## [Task prompt]
Scan the lines below for the string "agent" and copy every one that has it.

Segment Start: Available records

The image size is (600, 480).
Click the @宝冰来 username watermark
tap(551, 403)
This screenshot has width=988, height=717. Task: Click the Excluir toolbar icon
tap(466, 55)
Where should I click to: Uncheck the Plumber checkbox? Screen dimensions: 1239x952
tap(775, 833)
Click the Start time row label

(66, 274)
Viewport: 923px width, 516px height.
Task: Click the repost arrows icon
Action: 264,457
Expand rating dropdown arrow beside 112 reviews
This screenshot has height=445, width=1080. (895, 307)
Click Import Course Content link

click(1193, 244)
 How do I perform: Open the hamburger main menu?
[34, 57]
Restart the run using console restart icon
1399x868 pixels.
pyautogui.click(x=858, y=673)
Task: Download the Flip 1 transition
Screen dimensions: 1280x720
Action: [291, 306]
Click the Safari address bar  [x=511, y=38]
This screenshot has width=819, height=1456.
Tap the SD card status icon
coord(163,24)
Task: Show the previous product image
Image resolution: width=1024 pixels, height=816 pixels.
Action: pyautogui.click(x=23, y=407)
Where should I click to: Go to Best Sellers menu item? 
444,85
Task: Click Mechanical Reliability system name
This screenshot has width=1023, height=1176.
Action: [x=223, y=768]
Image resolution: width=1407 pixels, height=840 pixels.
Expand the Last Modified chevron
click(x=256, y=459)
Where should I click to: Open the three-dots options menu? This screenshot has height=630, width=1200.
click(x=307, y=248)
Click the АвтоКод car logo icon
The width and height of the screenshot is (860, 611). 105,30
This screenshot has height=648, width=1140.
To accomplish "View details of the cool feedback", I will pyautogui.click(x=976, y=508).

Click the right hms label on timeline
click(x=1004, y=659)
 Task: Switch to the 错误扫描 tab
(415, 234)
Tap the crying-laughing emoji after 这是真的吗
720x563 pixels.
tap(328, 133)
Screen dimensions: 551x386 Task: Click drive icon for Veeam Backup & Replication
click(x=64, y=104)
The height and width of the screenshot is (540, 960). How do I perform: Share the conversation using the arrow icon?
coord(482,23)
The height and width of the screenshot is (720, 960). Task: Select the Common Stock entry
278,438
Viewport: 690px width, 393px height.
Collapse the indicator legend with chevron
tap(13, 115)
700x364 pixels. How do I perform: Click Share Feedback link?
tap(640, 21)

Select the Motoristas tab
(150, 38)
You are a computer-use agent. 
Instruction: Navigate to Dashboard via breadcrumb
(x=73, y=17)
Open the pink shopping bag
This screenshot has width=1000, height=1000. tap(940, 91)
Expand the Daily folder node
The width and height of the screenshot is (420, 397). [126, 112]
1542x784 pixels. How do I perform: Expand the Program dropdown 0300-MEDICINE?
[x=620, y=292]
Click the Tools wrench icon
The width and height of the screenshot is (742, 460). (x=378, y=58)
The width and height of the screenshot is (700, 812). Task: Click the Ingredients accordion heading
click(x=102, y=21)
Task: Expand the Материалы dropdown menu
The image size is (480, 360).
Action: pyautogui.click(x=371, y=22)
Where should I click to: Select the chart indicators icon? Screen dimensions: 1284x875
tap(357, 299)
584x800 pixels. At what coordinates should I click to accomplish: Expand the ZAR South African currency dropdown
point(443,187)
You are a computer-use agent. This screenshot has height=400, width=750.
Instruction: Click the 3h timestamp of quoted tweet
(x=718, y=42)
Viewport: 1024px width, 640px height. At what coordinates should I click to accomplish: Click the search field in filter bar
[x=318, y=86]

Segment End: Available records

## [Solution for this exercise]
You are a computer-use agent. 
You are a computer-use agent. This screenshot has height=400, width=750.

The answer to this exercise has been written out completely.